--- start of Record extracts ---

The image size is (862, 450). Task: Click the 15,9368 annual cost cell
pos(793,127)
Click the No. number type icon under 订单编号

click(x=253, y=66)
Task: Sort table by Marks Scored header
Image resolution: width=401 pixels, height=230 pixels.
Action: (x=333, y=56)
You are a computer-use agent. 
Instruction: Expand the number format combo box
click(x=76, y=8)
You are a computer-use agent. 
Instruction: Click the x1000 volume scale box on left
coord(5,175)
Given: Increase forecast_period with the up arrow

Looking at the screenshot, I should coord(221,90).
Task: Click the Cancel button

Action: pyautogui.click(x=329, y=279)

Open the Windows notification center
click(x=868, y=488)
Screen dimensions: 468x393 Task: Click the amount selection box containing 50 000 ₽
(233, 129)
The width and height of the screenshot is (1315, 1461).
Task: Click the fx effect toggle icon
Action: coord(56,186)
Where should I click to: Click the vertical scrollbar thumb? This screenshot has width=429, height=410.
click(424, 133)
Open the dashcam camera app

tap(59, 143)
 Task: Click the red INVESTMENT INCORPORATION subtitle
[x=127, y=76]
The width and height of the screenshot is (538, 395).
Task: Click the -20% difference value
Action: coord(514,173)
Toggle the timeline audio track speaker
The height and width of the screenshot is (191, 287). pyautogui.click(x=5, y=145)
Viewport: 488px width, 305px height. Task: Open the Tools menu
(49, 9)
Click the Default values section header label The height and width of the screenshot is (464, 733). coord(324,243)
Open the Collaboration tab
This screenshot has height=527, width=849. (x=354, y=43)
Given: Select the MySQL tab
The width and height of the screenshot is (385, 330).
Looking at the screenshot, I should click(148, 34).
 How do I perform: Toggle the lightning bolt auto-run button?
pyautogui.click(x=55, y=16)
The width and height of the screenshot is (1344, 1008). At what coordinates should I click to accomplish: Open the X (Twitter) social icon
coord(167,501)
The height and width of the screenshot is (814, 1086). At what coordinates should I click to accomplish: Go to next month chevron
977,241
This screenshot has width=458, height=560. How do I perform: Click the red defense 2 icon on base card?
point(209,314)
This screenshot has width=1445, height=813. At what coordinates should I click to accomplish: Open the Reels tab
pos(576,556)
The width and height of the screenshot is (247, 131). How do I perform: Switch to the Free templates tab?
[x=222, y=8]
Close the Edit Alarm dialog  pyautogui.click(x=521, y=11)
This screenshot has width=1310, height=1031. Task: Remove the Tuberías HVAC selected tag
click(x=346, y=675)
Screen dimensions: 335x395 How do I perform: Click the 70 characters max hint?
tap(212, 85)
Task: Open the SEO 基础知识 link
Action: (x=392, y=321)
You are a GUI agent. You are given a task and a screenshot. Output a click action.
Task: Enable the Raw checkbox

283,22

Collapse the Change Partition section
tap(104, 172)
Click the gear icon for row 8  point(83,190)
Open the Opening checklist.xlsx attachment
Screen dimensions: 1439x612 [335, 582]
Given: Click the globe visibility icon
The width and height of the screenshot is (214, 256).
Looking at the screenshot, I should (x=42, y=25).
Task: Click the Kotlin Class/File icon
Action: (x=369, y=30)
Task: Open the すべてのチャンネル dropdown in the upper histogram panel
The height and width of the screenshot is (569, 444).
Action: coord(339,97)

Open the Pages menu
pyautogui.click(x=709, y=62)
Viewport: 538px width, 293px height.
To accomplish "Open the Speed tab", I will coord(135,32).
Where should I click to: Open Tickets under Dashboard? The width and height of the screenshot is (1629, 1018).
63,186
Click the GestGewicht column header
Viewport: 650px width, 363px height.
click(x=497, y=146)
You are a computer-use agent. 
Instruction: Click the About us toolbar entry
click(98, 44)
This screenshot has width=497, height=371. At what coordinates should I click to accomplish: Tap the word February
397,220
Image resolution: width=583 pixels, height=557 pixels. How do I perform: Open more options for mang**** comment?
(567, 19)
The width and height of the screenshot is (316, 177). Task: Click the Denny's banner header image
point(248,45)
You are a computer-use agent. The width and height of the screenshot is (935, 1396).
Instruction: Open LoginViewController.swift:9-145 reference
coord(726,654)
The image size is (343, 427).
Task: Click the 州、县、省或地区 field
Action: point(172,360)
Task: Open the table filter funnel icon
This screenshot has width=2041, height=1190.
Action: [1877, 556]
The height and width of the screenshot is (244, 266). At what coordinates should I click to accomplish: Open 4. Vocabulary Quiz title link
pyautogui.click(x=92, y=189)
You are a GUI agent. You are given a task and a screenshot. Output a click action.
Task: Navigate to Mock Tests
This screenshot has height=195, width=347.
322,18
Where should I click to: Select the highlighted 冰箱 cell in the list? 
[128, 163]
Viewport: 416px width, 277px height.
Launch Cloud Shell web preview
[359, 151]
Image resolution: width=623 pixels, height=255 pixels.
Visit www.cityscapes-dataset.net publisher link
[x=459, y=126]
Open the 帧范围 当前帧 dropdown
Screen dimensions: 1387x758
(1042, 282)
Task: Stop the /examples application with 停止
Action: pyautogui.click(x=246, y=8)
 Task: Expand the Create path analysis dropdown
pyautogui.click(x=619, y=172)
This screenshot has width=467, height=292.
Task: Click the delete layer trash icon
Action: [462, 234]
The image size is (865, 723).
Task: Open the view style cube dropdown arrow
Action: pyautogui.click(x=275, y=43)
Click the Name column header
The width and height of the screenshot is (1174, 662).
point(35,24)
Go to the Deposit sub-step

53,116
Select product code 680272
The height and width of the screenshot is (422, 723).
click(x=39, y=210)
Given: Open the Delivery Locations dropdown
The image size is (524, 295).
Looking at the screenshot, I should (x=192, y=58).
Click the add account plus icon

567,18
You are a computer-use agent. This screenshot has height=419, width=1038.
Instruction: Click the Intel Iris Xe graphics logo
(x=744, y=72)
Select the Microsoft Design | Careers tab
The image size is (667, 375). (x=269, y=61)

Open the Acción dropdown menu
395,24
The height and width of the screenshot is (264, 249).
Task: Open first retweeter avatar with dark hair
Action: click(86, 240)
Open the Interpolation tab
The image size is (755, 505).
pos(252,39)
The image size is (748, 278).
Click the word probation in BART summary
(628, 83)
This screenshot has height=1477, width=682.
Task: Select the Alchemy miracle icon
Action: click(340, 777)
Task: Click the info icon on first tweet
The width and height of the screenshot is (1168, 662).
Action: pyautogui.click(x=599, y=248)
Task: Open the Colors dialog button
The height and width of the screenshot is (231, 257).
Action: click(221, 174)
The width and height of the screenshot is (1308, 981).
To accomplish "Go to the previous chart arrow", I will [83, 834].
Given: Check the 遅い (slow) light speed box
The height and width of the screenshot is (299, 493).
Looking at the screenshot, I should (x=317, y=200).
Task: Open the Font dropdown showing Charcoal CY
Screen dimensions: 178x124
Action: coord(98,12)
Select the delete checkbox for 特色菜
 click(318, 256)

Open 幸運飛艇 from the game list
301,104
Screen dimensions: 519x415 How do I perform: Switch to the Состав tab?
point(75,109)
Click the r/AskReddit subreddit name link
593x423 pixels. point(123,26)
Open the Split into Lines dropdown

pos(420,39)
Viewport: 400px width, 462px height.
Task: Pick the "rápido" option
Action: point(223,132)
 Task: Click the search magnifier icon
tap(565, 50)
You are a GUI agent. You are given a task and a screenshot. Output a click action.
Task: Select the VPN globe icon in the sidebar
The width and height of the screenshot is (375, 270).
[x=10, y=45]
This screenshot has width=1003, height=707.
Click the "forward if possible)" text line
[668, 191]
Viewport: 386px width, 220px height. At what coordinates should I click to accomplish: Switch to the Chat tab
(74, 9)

--- end of Record extracts ---

* _Aim of the task_: Update the listing above by replacing "Tools menu" with "Edit menu" everywhere it occurs, and leave every other line unchanged.

* _Finished task_:
The image size is (862, 450). Task: Click the 15,9368 annual cost cell
pos(793,127)
Click the No. number type icon under 订单编号

click(x=253, y=66)
Task: Sort table by Marks Scored header
Image resolution: width=401 pixels, height=230 pixels.
Action: (x=333, y=56)
You are a computer-use agent. 
Instruction: Expand the number format combo box
click(x=76, y=8)
You are a computer-use agent. 
Instruction: Click the x1000 volume scale box on left
coord(5,175)
Given: Increase forecast_period with the up arrow

Looking at the screenshot, I should coord(221,90).
Task: Click the Cancel button

Action: pyautogui.click(x=329, y=279)

Open the Windows notification center
click(x=868, y=488)
Screen dimensions: 468x393 Task: Click the amount selection box containing 50 000 ₽
(233, 129)
The width and height of the screenshot is (1315, 1461).
Task: Click the fx effect toggle icon
Action: coord(56,186)
Where should I click to: Click the vertical scrollbar thumb? This screenshot has width=429, height=410.
click(424, 133)
Open the dashcam camera app

tap(59, 143)
 Task: Click the red INVESTMENT INCORPORATION subtitle
[x=127, y=76]
The width and height of the screenshot is (538, 395).
Task: Click the -20% difference value
Action: coord(514,173)
Toggle the timeline audio track speaker
The height and width of the screenshot is (191, 287). pyautogui.click(x=5, y=145)
Viewport: 488px width, 305px height. Task: Open the Edit menu
(49, 9)
Click the Default values section header label The height and width of the screenshot is (464, 733). coord(324,243)
Open the Collaboration tab
This screenshot has height=527, width=849. (x=354, y=43)
Given: Select the MySQL tab
The width and height of the screenshot is (385, 330).
Looking at the screenshot, I should click(148, 34).
 How do I perform: Toggle the lightning bolt auto-run button?
pyautogui.click(x=55, y=16)
The width and height of the screenshot is (1344, 1008). At what coordinates should I click to accomplish: Open the X (Twitter) social icon
coord(167,501)
The height and width of the screenshot is (814, 1086). At what coordinates should I click to accomplish: Go to next month chevron
977,241
This screenshot has width=458, height=560. How do I perform: Click the red defense 2 icon on base card?
point(209,314)
This screenshot has width=1445, height=813. At what coordinates should I click to accomplish: Open the Reels tab
pos(576,556)
The width and height of the screenshot is (247, 131). How do I perform: Switch to the Free templates tab?
[x=222, y=8]
Close the Edit Alarm dialog  pyautogui.click(x=521, y=11)
This screenshot has width=1310, height=1031. Task: Remove the Tuberías HVAC selected tag
click(x=346, y=675)
Screen dimensions: 335x395 How do I perform: Click the 70 characters max hint?
tap(212, 85)
Task: Open the SEO 基础知识 link
Action: (x=392, y=321)
You are a GUI agent. You are given a task and a screenshot. Output a click action.
Task: Enable the Raw checkbox

283,22

Collapse the Change Partition section
tap(104, 172)
Click the gear icon for row 8  point(83,190)
Open the Opening checklist.xlsx attachment
Screen dimensions: 1439x612 [335, 582]
Given: Click the globe visibility icon
The width and height of the screenshot is (214, 256).
Looking at the screenshot, I should (x=42, y=25).
Task: Click the Kotlin Class/File icon
Action: (x=369, y=30)
Task: Open the すべてのチャンネル dropdown in the upper histogram panel
The height and width of the screenshot is (569, 444).
Action: coord(339,97)

Open the Pages menu
pyautogui.click(x=709, y=62)
Viewport: 538px width, 293px height.
To accomplish "Open the Speed tab", I will coord(135,32).
Where should I click to: Open Tickets under Dashboard? The width and height of the screenshot is (1629, 1018).
63,186
Click the GestGewicht column header
Viewport: 650px width, 363px height.
click(x=497, y=146)
You are a computer-use agent. 
Instruction: Click the About us toolbar entry
click(98, 44)
This screenshot has width=497, height=371. At what coordinates should I click to accomplish: Tap the word February
397,220
Image resolution: width=583 pixels, height=557 pixels. How do I perform: Open more options for mang**** comment?
(567, 19)
The width and height of the screenshot is (316, 177). Task: Click the Denny's banner header image
point(248,45)
You are a computer-use agent. The width and height of the screenshot is (935, 1396).
Instruction: Open LoginViewController.swift:9-145 reference
coord(726,654)
The image size is (343, 427).
Task: Click the 州、县、省或地区 field
Action: point(172,360)
Task: Open the table filter funnel icon
This screenshot has width=2041, height=1190.
Action: [1877, 556]
The height and width of the screenshot is (244, 266). At what coordinates should I click to accomplish: Open 4. Vocabulary Quiz title link
pyautogui.click(x=92, y=189)
You are a GUI agent. You are given a task and a screenshot. Output a click action.
Task: Navigate to Mock Tests
This screenshot has height=195, width=347.
322,18
Where should I click to: Select the highlighted 冰箱 cell in the list? 
[128, 163]
Viewport: 416px width, 277px height.
Launch Cloud Shell web preview
[359, 151]
Image resolution: width=623 pixels, height=255 pixels.
Visit www.cityscapes-dataset.net publisher link
[x=459, y=126]
Open the 帧范围 当前帧 dropdown
Screen dimensions: 1387x758
(1042, 282)
Task: Stop the /examples application with 停止
Action: pyautogui.click(x=246, y=8)
 Task: Expand the Create path analysis dropdown
pyautogui.click(x=619, y=172)
This screenshot has width=467, height=292.
Task: Click the delete layer trash icon
Action: [462, 234]
The image size is (865, 723).
Task: Open the view style cube dropdown arrow
Action: pyautogui.click(x=275, y=43)
Click the Name column header
The width and height of the screenshot is (1174, 662).
point(35,24)
Go to the Deposit sub-step

53,116
Select product code 680272
The height and width of the screenshot is (422, 723).
click(x=39, y=210)
Given: Open the Delivery Locations dropdown
The image size is (524, 295).
Looking at the screenshot, I should (x=192, y=58).
Click the add account plus icon

567,18
You are a computer-use agent. This screenshot has height=419, width=1038.
Instruction: Click the Intel Iris Xe graphics logo
(x=744, y=72)
Select the Microsoft Design | Careers tab
The image size is (667, 375). (x=269, y=61)

Open the Acción dropdown menu
395,24
The height and width of the screenshot is (264, 249).
Task: Open first retweeter avatar with dark hair
Action: click(86, 240)
Open the Interpolation tab
The image size is (755, 505).
pos(252,39)
The image size is (748, 278).
Click the word probation in BART summary
(628, 83)
This screenshot has height=1477, width=682.
Task: Select the Alchemy miracle icon
Action: click(340, 777)
Task: Click the info icon on first tweet
The width and height of the screenshot is (1168, 662).
Action: pyautogui.click(x=599, y=248)
Task: Open the Colors dialog button
The height and width of the screenshot is (231, 257).
Action: click(221, 174)
The width and height of the screenshot is (1308, 981).
To accomplish "Go to the previous chart arrow", I will [83, 834].
Given: Check the 遅い (slow) light speed box
The height and width of the screenshot is (299, 493).
Looking at the screenshot, I should (x=317, y=200).
Task: Open the Font dropdown showing Charcoal CY
Screen dimensions: 178x124
Action: coord(98,12)
Select the delete checkbox for 特色菜
 click(318, 256)

Open 幸運飛艇 from the game list
301,104
Screen dimensions: 519x415 How do I perform: Switch to the Состав tab?
point(75,109)
Click the r/AskReddit subreddit name link
593x423 pixels. point(123,26)
Open the Split into Lines dropdown

pos(420,39)
Viewport: 400px width, 462px height.
Task: Pick the "rápido" option
Action: point(223,132)
 Task: Click the search magnifier icon
tap(565, 50)
You are a GUI agent. You are given a task and a screenshot. Output a click action.
Task: Select the VPN globe icon in the sidebar
The width and height of the screenshot is (375, 270).
[x=10, y=45]
This screenshot has width=1003, height=707.
Click the "forward if possible)" text line
[668, 191]
Viewport: 386px width, 220px height. At what coordinates should I click to accomplish: Switch to the Chat tab
(74, 9)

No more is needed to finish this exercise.